Supplied records START

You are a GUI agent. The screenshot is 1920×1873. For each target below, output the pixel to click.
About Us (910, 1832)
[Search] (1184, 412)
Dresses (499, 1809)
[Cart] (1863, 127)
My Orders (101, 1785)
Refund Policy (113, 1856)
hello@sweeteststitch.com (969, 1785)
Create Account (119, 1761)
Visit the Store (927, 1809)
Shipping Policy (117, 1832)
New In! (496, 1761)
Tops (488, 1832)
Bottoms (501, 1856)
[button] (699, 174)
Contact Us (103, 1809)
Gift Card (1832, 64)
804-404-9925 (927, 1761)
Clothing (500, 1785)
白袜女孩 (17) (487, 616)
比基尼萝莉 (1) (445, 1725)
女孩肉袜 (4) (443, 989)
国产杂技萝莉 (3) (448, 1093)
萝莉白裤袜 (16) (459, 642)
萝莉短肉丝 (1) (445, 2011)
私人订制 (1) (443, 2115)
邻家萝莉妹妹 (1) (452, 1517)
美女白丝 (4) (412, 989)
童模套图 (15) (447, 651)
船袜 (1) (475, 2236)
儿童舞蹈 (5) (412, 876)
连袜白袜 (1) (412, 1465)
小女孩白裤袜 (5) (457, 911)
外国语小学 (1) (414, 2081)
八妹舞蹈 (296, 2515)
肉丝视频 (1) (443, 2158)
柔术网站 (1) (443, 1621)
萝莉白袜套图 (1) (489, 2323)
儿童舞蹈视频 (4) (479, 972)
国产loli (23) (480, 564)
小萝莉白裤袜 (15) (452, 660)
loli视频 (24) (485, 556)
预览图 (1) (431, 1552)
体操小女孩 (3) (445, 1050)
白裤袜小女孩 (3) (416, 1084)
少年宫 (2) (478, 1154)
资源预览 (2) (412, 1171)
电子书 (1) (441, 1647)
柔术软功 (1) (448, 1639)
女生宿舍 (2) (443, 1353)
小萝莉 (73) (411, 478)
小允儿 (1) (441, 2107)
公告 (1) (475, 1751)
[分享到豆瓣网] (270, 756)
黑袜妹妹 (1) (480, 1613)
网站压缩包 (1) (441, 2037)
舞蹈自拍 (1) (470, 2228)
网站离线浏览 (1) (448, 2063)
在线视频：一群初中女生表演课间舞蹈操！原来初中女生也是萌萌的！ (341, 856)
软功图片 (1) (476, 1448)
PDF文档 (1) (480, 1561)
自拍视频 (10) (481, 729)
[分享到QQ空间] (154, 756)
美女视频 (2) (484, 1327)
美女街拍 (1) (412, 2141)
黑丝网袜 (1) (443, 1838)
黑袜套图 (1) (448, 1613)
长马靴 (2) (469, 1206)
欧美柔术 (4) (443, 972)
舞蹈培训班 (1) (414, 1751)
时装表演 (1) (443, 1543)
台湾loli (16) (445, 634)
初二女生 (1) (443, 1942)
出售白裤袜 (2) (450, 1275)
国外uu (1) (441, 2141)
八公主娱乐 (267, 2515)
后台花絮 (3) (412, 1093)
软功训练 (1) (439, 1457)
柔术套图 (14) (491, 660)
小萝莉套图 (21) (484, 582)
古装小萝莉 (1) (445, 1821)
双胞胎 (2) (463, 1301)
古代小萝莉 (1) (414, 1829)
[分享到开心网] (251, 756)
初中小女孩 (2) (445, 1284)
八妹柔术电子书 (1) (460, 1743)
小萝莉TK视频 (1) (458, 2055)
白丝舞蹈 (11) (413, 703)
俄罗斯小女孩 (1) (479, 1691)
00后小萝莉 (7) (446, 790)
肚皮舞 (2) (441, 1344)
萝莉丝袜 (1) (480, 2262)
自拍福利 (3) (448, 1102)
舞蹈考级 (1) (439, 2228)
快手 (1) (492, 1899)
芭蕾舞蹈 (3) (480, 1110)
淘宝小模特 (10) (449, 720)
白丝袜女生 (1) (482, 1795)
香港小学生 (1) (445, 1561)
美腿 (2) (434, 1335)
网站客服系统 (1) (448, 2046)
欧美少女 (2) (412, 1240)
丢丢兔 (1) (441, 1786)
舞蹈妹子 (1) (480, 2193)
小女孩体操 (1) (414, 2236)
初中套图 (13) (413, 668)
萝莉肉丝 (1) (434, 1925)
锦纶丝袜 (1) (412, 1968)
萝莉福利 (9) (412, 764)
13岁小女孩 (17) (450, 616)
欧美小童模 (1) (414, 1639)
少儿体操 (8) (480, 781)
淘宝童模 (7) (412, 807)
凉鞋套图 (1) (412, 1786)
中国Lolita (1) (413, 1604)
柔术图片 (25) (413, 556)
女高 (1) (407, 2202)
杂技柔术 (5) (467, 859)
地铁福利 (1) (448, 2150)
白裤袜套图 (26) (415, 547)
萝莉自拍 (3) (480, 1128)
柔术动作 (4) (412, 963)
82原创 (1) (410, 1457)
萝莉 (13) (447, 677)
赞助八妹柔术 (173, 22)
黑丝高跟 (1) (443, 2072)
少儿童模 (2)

Supplied records END

▸ Action item
Go through the records from the first line and copy each one exactly, ending after the line that contains "网站压缩包 (1) (441, 2037)". Give nothing else.

▸ Solution for this exercise
You are a GUI agent. The screenshot is 1920×1873. For each target below, output the pixel to click.
About Us (910, 1832)
[Search] (1184, 412)
Dresses (499, 1809)
[Cart] (1863, 127)
My Orders (101, 1785)
Refund Policy (113, 1856)
hello@sweeteststitch.com (969, 1785)
Create Account (119, 1761)
Visit the Store (927, 1809)
Shipping Policy (117, 1832)
New In! (496, 1761)
Tops (488, 1832)
Bottoms (501, 1856)
[button] (699, 174)
Contact Us (103, 1809)
Gift Card (1832, 64)
804-404-9925 (927, 1761)
Clothing (500, 1785)
白袜女孩 (17) (487, 616)
比基尼萝莉 (1) (445, 1725)
女孩肉袜 (4) (443, 989)
国产杂技萝莉 (3) (448, 1093)
萝莉白裤袜 (16) (459, 642)
萝莉短肉丝 (1) (445, 2011)
私人订制 (1) (443, 2115)
邻家萝莉妹妹 (1) (452, 1517)
美女白丝 (4) (412, 989)
童模套图 (15) (447, 651)
船袜 (1) (475, 2236)
儿童舞蹈 (5) (412, 876)
连袜白袜 (1) (412, 1465)
小女孩白裤袜 (5) (457, 911)
外国语小学 (1) (414, 2081)
八妹舞蹈 (296, 2515)
肉丝视频 (1) (443, 2158)
柔术网站 (1) (443, 1621)
萝莉白袜套图 (1) (489, 2323)
儿童舞蹈视频 (4) (479, 972)
国产loli (23) (480, 564)
小萝莉白裤袜 (15) (452, 660)
loli视频 (24) (485, 556)
预览图 (1) (431, 1552)
体操小女孩 (3) (445, 1050)
白裤袜小女孩 (3) (416, 1084)
少年宫 (2) (478, 1154)
资源预览 (2) (412, 1171)
电子书 (1) (441, 1647)
柔术软功 (1) (448, 1639)
女生宿舍 (2) (443, 1353)
小萝莉 (73) (411, 478)
小允儿 (1) (441, 2107)
公告 (1) (475, 1751)
[分享到豆瓣网] (270, 756)
黑袜妹妹 (1) (480, 1613)
网站压缩包 (1) (441, 2037)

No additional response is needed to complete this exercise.